Moreover, it should be noted that, the specific technical features described in the foregoing specific embodiments may be combined in any appropriate manner when there is no contradiction. To avoid unnecessary repetitions, possible combination manners are not additionally described in the present disclosure.

In addition, the different embodiments of the present disclosure may be randomly combined, and the combinations may also be considered as content disclosed by the present disclosure provided that the combinations do not depart from the idea of the present disclosure.

Finally, the research and development background for introducing the foregoing inventive ideas of the present disclosure are described.
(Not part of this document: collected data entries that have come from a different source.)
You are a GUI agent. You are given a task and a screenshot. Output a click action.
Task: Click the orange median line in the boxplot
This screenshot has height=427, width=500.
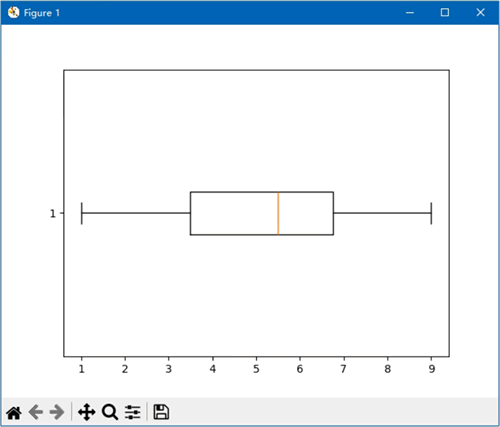click(x=278, y=213)

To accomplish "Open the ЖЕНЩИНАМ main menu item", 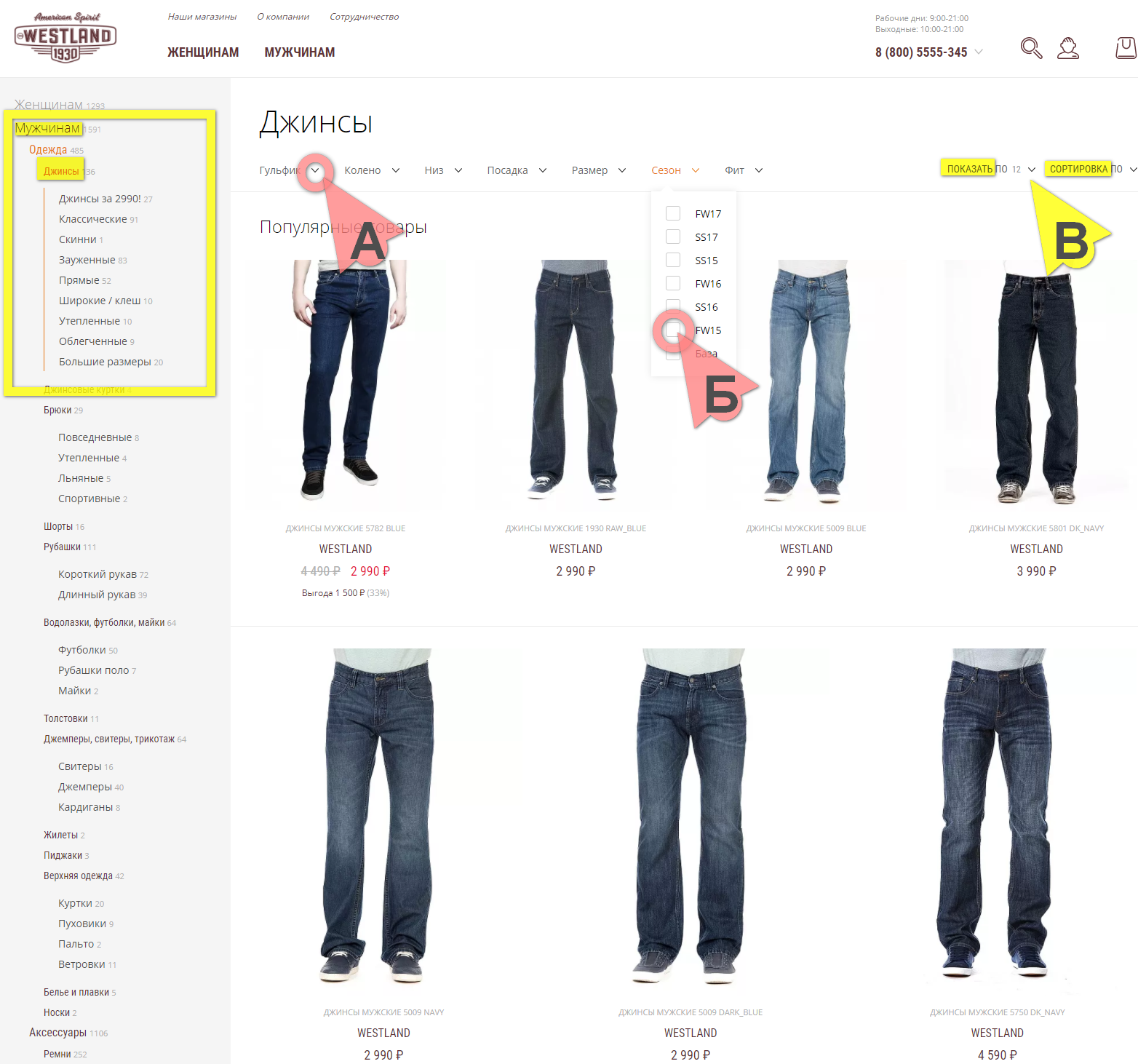I will coord(203,52).
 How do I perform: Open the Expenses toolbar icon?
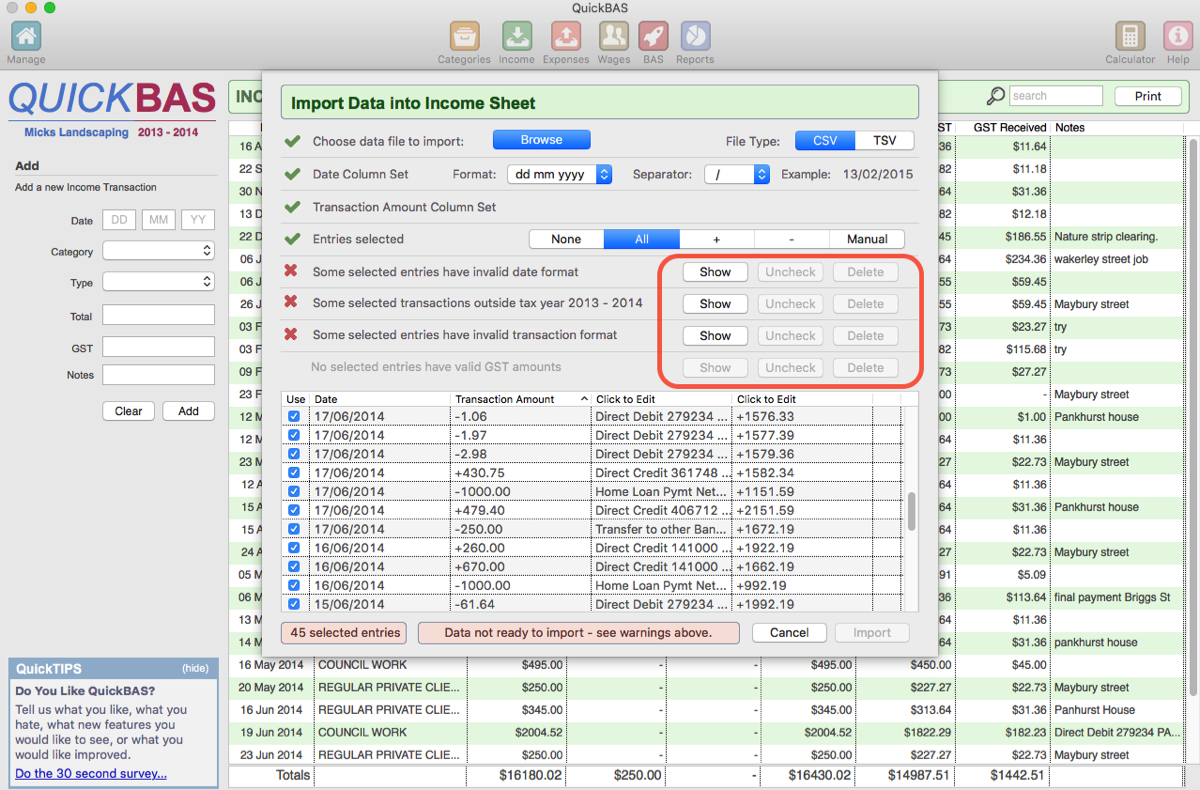[565, 37]
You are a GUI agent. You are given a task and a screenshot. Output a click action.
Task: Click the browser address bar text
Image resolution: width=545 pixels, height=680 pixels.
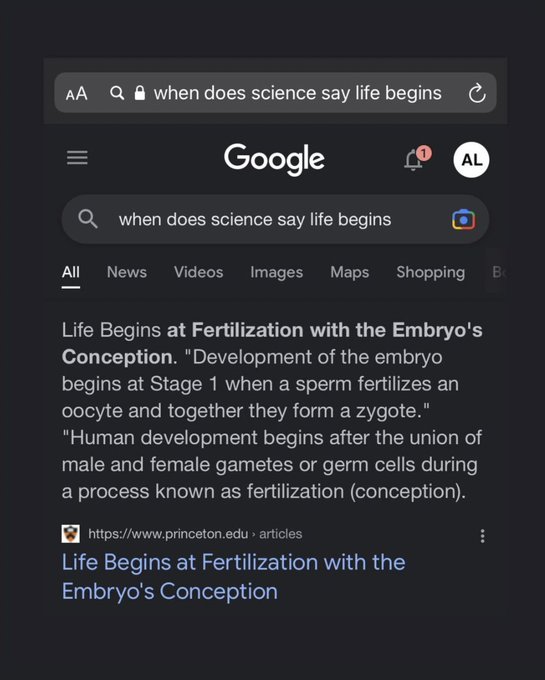[x=297, y=93]
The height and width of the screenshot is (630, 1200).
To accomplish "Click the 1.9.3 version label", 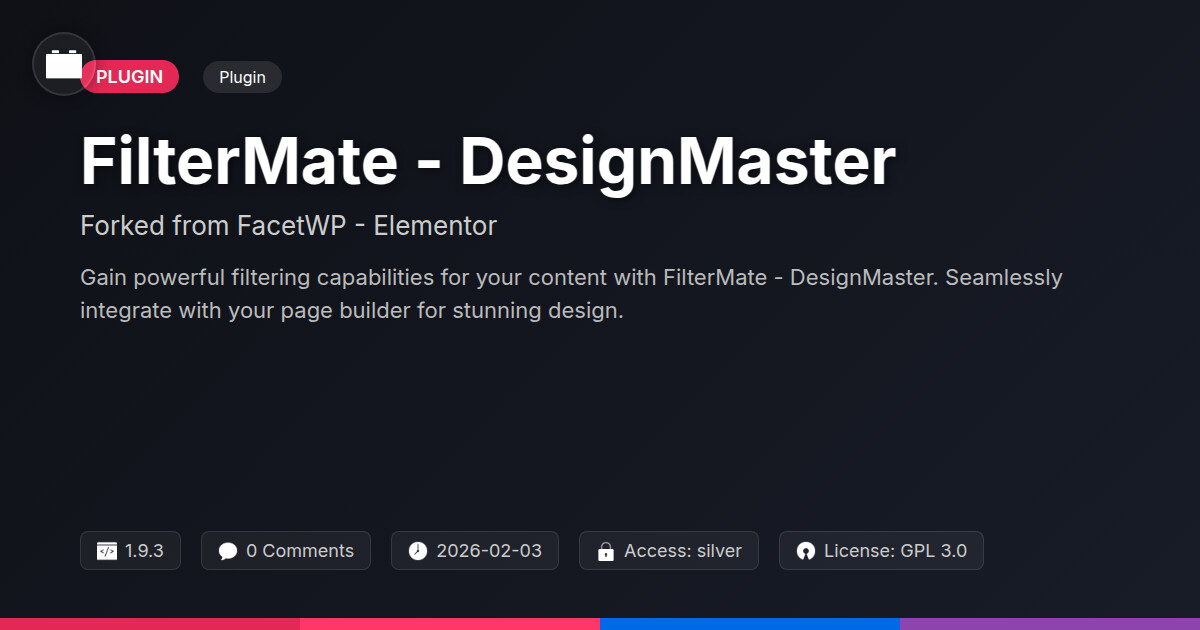I will 144,551.
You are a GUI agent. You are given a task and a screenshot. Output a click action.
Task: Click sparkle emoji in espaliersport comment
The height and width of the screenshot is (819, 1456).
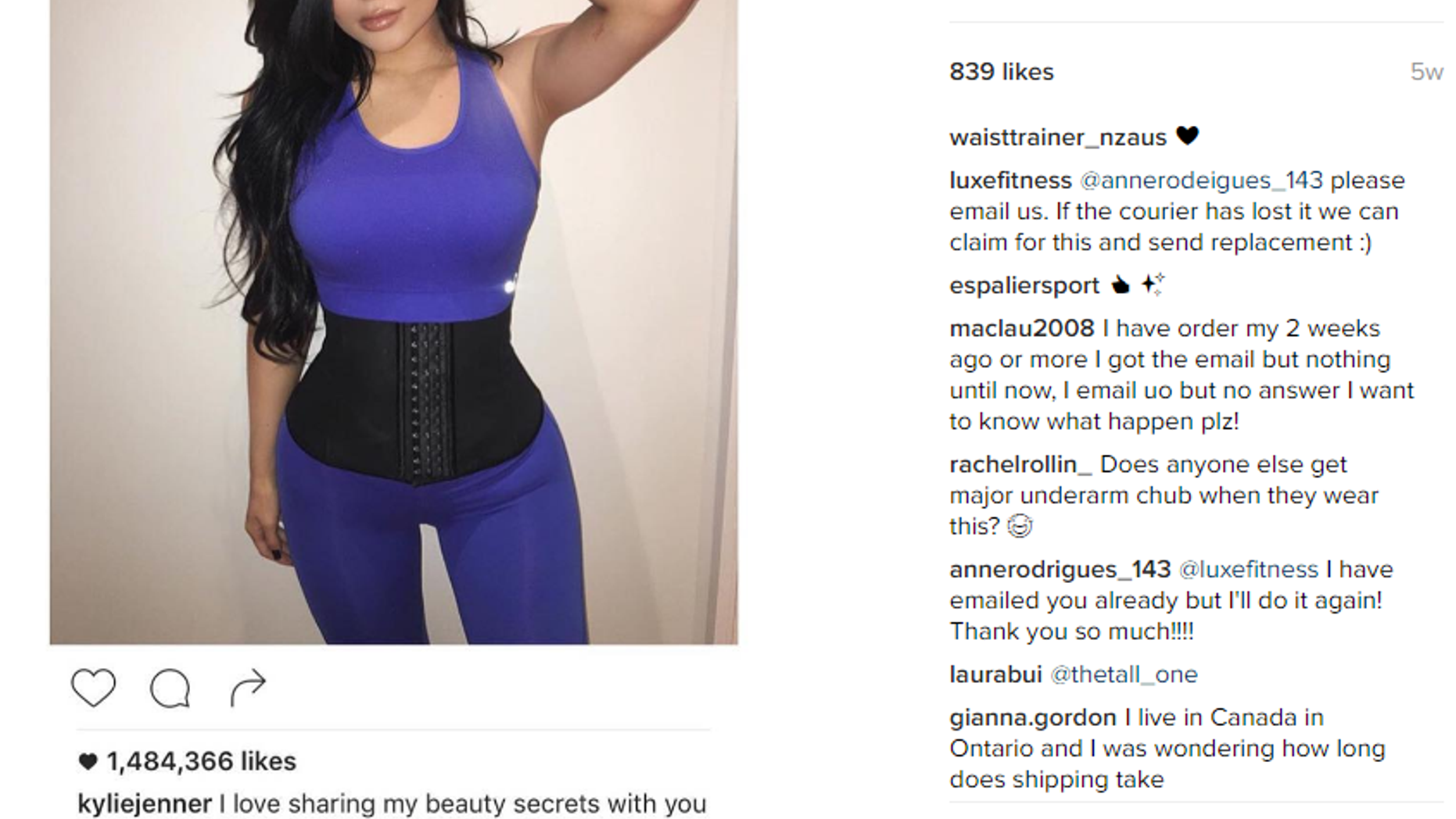click(1153, 284)
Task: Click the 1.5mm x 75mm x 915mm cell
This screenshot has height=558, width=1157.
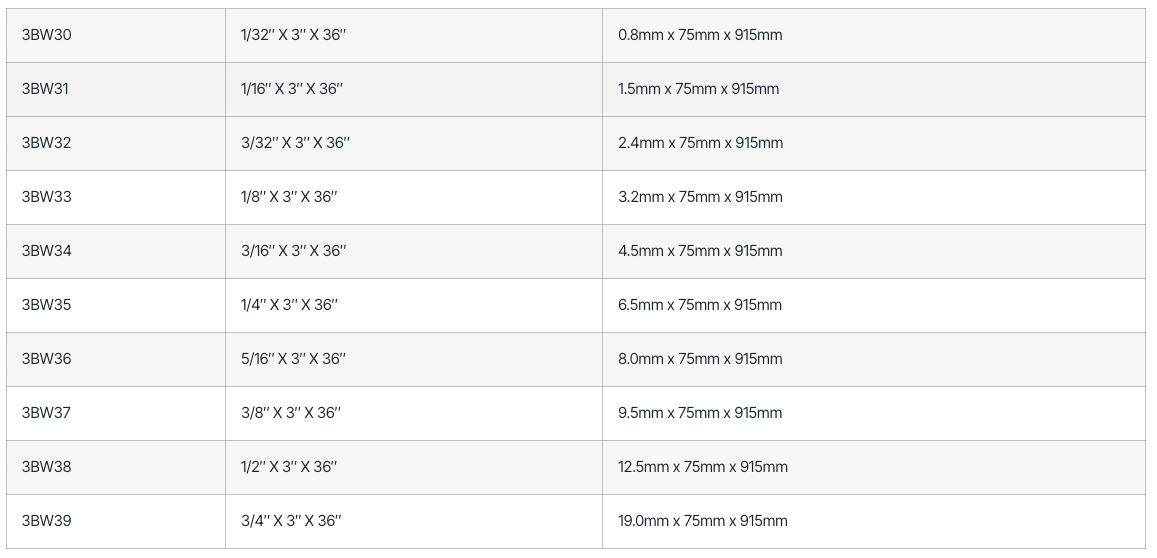Action: pos(698,89)
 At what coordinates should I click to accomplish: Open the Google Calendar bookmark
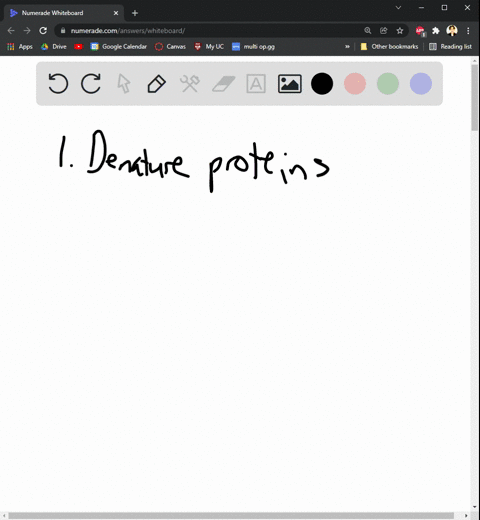(x=119, y=47)
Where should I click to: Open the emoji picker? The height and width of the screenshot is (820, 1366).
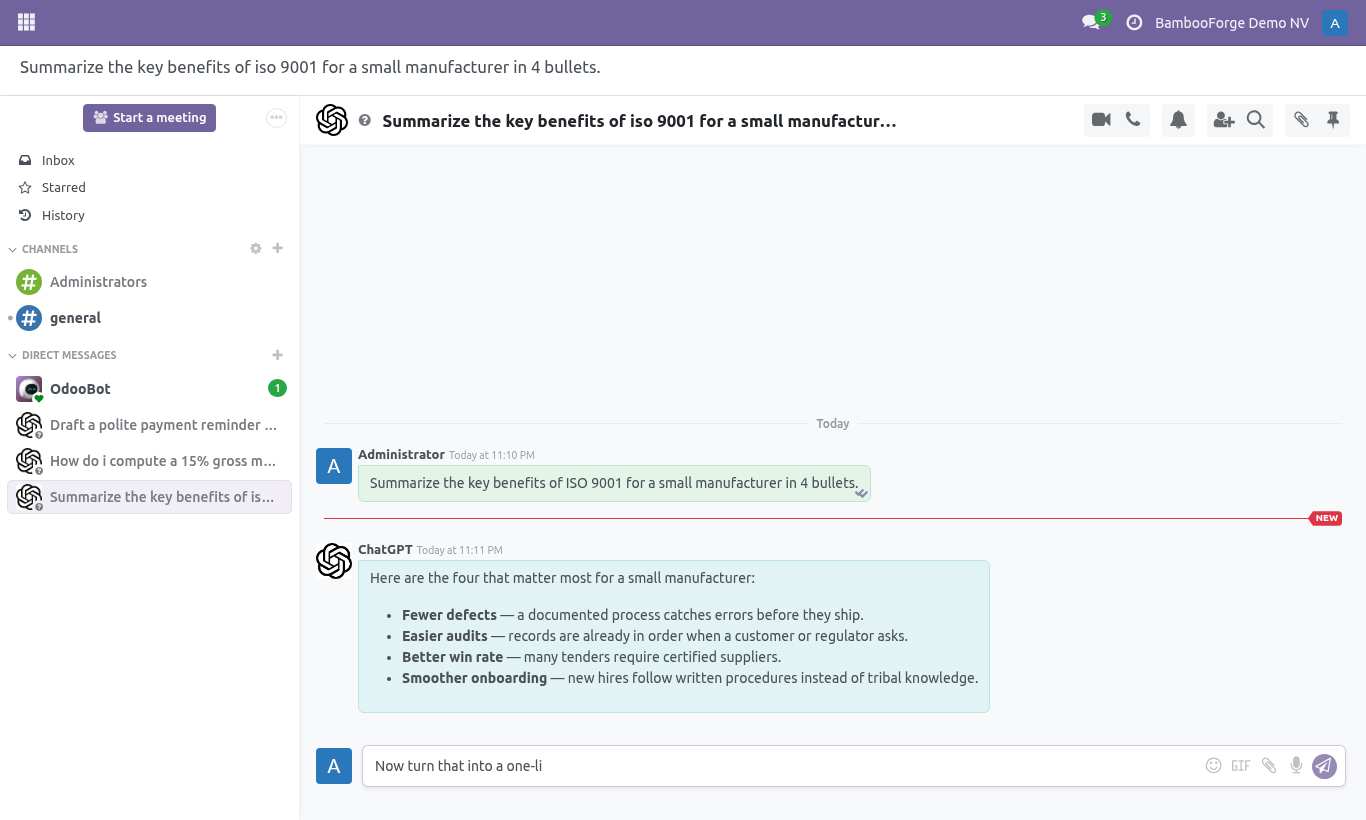point(1214,766)
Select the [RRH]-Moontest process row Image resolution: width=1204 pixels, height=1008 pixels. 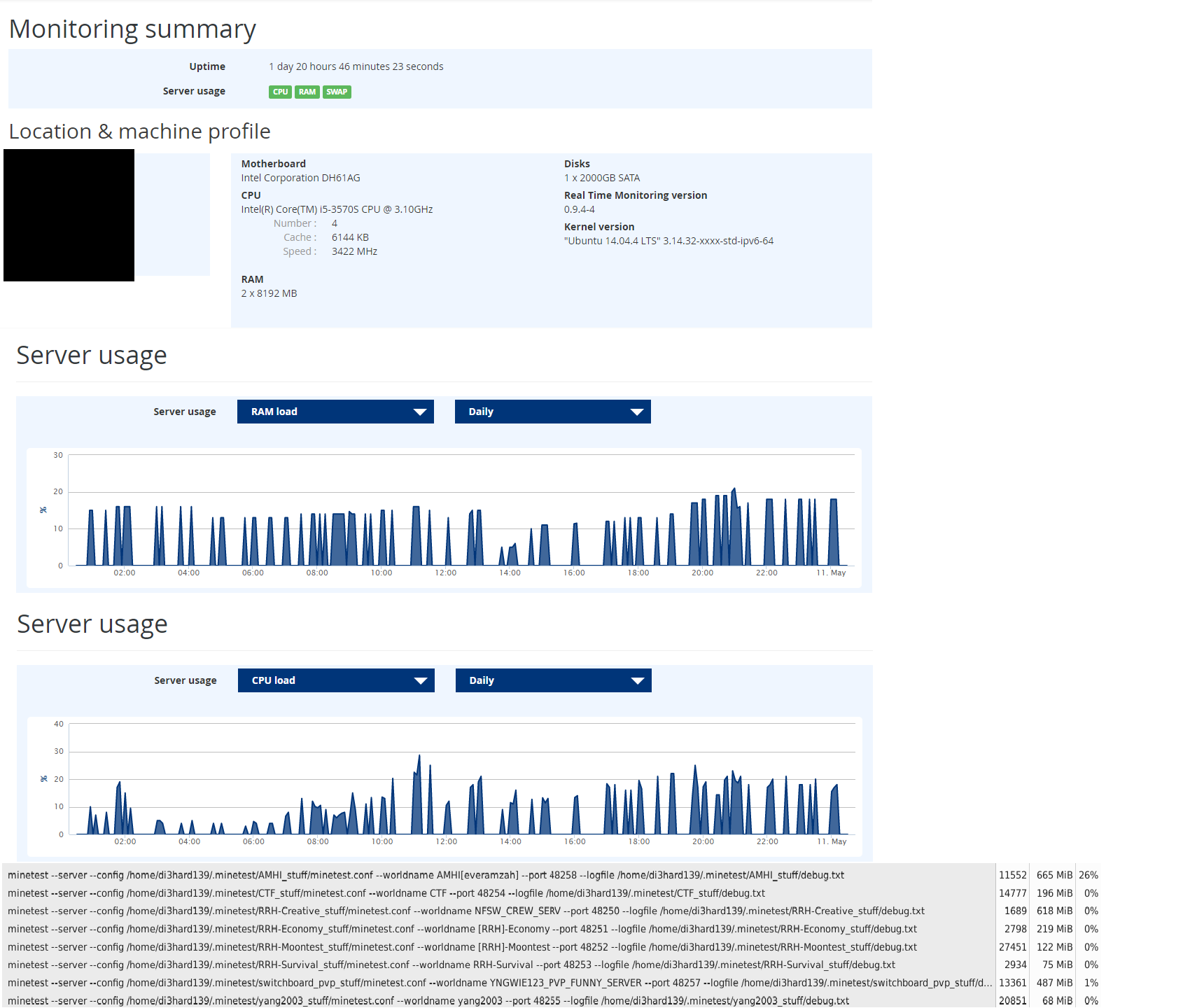point(462,947)
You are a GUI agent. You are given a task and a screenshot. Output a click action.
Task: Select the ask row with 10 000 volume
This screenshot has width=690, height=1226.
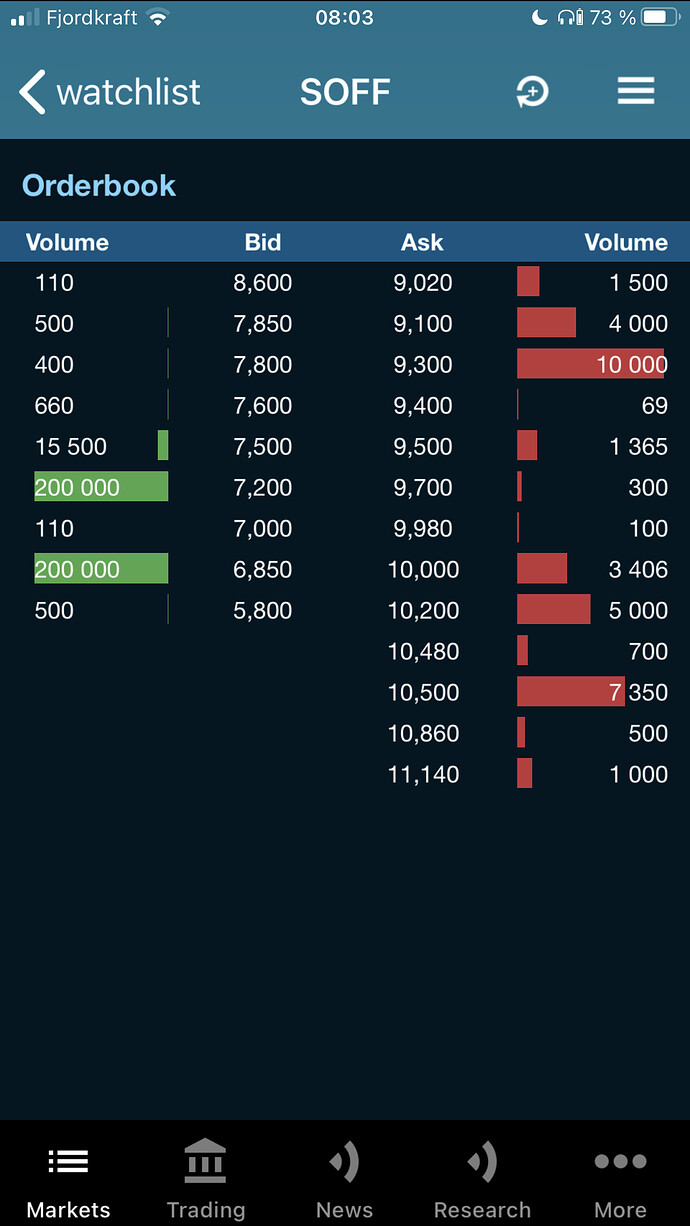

Environmental pollution increasingly deteriorates, development of new energy vehicles become a new national strategic plan. Currently, all-electric vehicles and plug-in hybrid vehicles of the new energy vehicles dominate the automobile market. In the field of electric vehicles, the endurance mileage is a main factor restricting the development of the electric vehicles, and the endurance mileage depends on energy density of a battery cell. Currently, there are mainly two materials: a ternary material and Lithium iron phosphate for battery cells in the market. Although with high energy density, the ternary material is poor in safety performance. Particularly, overcharging causes fires or explosions. This is a great challenge for the automotive industry having strict requirements on safety performance.

As a greater battery capacity leads to better endurance mileage, some solutions to improvement of the safety performance of the ternary material need to be used to ensure safety of the ternary. However, because it is difficult to further improve the performance of the material, a solution relating to structures needs to be considered.

As described in the related art, in the existing design of a battery pack, a BMS is mainly used to perform voltage and current temperature management and control on a battery cell in a module. However, in an actual use process, there are still incidental risks of consistency of the battery cell and reliability of management software. Specifically, referring to people's usage habits with regard to mobile devices, the people usually plug in car bodies to recharge the electric vehicles all the time. Because the BMS software is used to control the recharging, such batteries are merely recharged for a long time. However, if software detection fails or another exception occurs, a risk of overcharging of a battery cell in a loop in an inclusion body occurs. Therefore, the author of the present disclosure conceives of a design for providing mechanical protection for a battery, to prevent a battery safety risk from occurring after a software failure.

For mechanical protective measures, the author of the present disclosure creatively finds that there is a law of current interruption timing of a battery in an emergency state such as overcharging. To be specific, a current interruption device or an explosion relief valve capable of interrupting a current on an electrode terminal can be designed according to the principle that internal air pressure increases in an emergency state such as overcharging. In this way, inputting or outputting through the electrode terminal can be controlled, thereby ensuring safety.

Moreover, a capacity of a power battery used in an automobile is usually ten-odd times of that of a3C battery, and a through current the power battery is dozens or even hundreds of times of that of a minor class of battery. Therefore, the power battery further needs to withstand a very high through current. In addition, requirements on weather resistance and leak tightness of the power battery are stricter because of a usage environment. These problems are collected and then the technical solutions of the present disclosure are formed. In addition, as verified by tests, the current interruption device or the explosion relief valve in any of the implementations of the present disclosure can interrupt a current in a battery in a timely manner, thereby effectively improving safety.